AVAILABLE DATA –

# # #

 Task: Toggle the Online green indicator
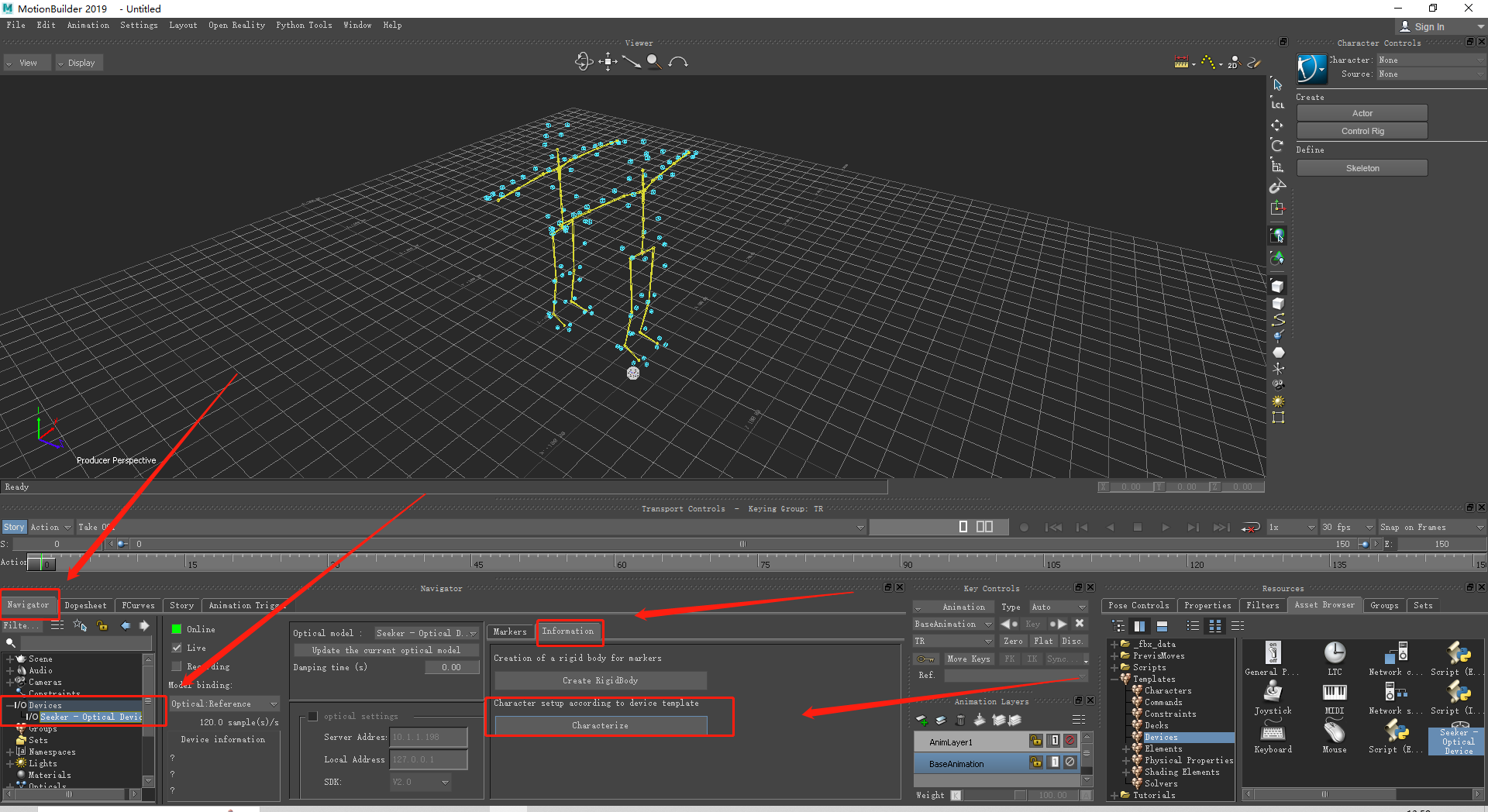click(x=177, y=629)
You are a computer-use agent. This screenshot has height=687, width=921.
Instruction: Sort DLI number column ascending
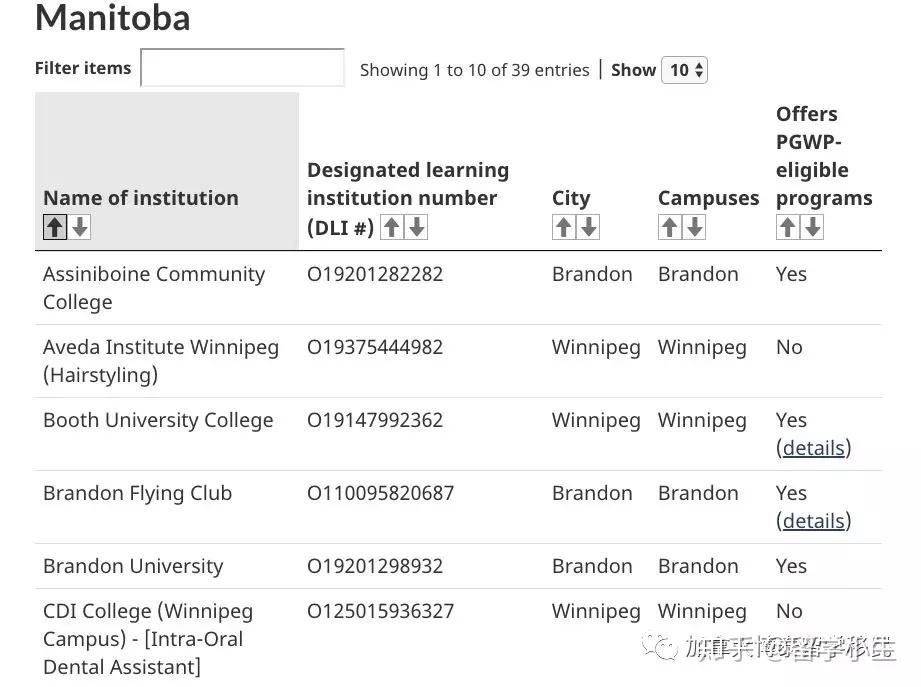[392, 227]
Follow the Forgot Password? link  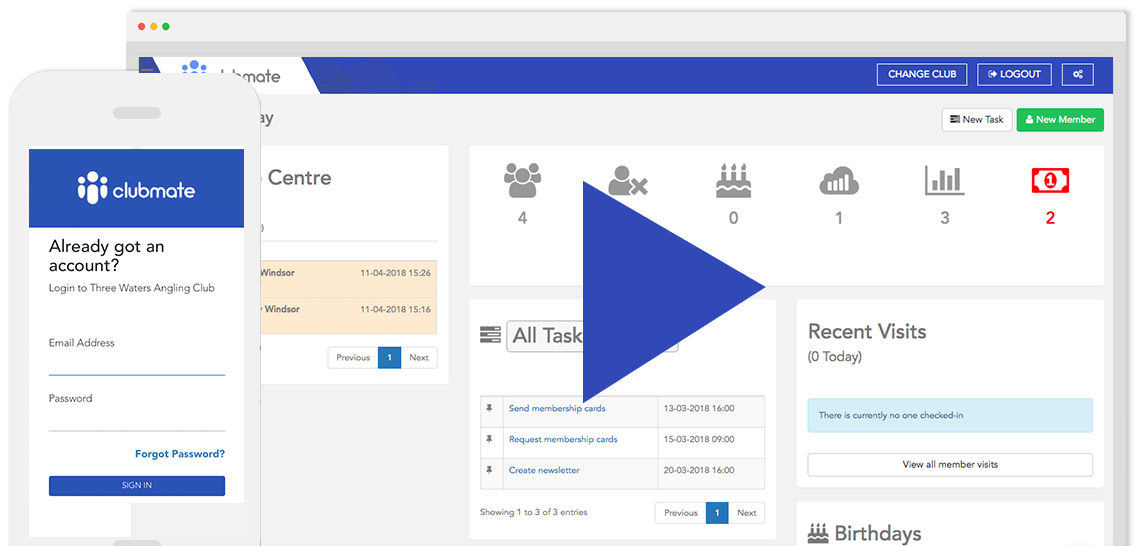point(180,454)
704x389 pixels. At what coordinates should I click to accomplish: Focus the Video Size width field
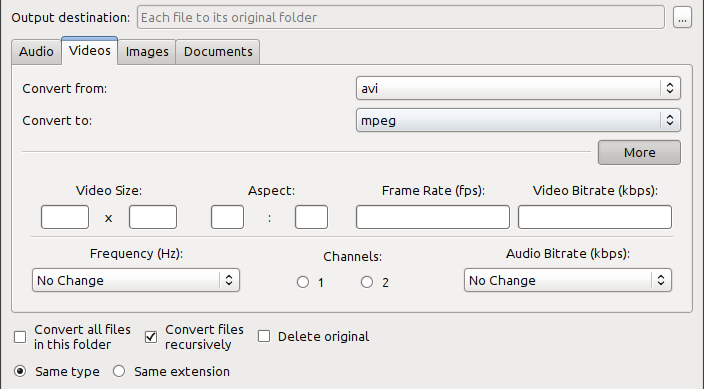pos(65,217)
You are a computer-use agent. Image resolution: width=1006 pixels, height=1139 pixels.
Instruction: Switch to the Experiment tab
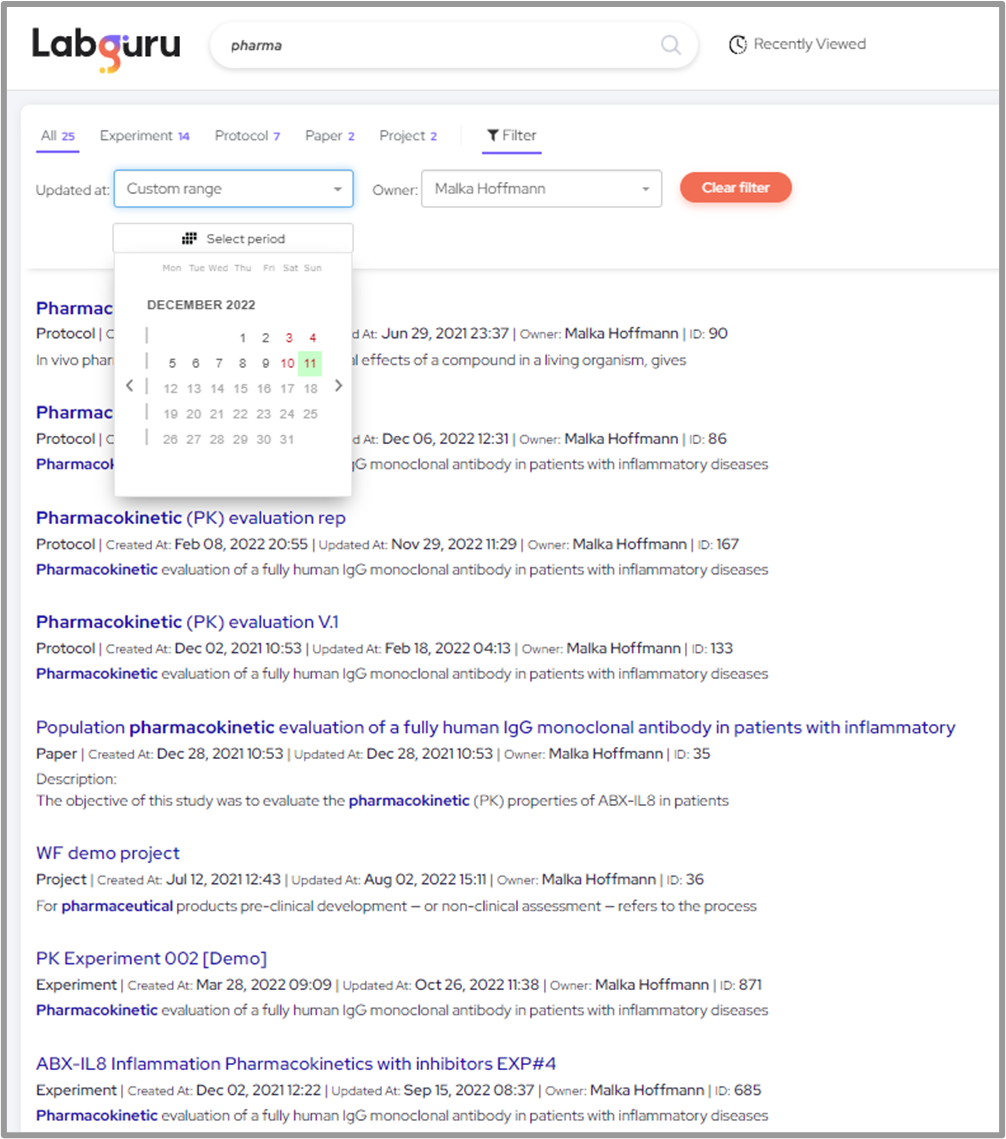click(144, 136)
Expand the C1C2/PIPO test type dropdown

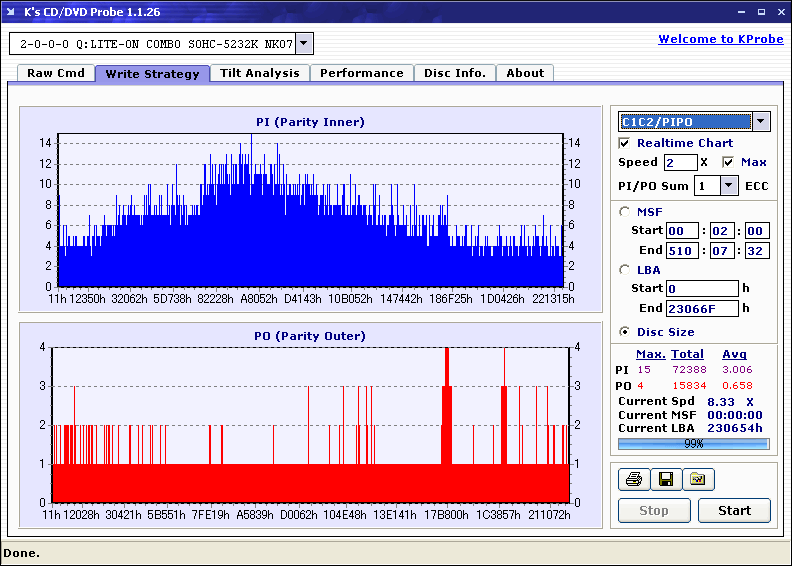[x=760, y=122]
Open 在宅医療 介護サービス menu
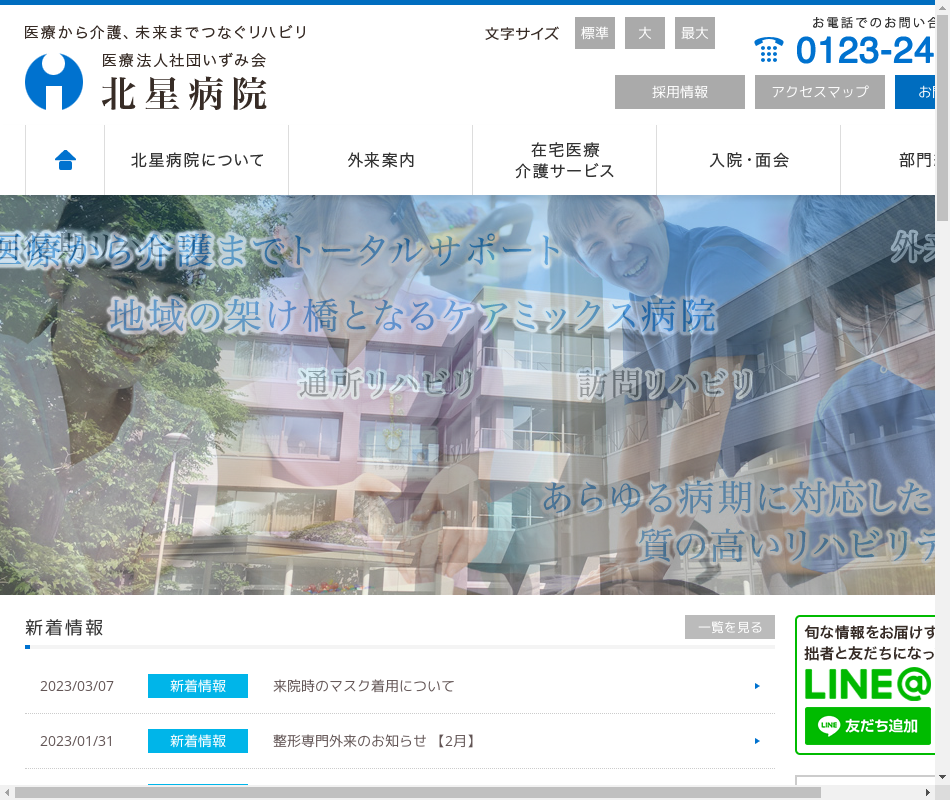 pos(565,160)
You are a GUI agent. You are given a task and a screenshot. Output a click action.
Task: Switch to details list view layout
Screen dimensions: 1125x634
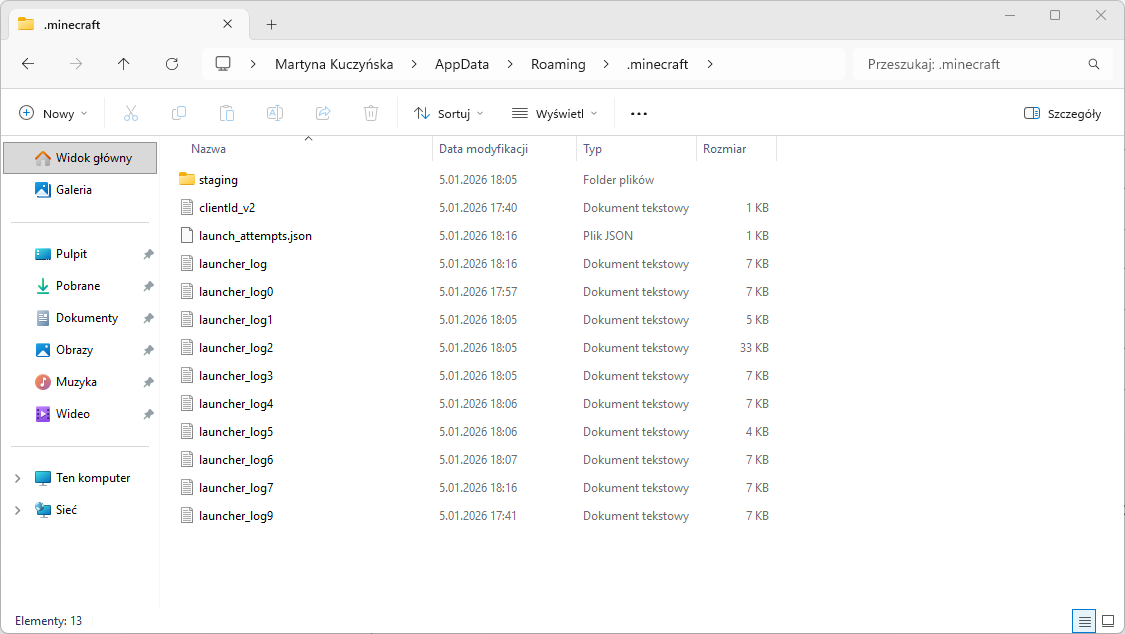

# # #

I need the lines from the one holding "Instruction: Switch to the Experiment tab" through the last line of the entries set down exactly, with every picture left out.

Instruction: Switch to the Experiment tab
click(144, 136)
Expand the C1C2/PIPO test type dropdown

[x=760, y=122]
Open 在宅医療 介護サービス menu
 pos(565,160)
You are a GUI agent. You are given a task and a screenshot. Output a click action.
Task: Switch to details list view layout
Screen dimensions: 1125x634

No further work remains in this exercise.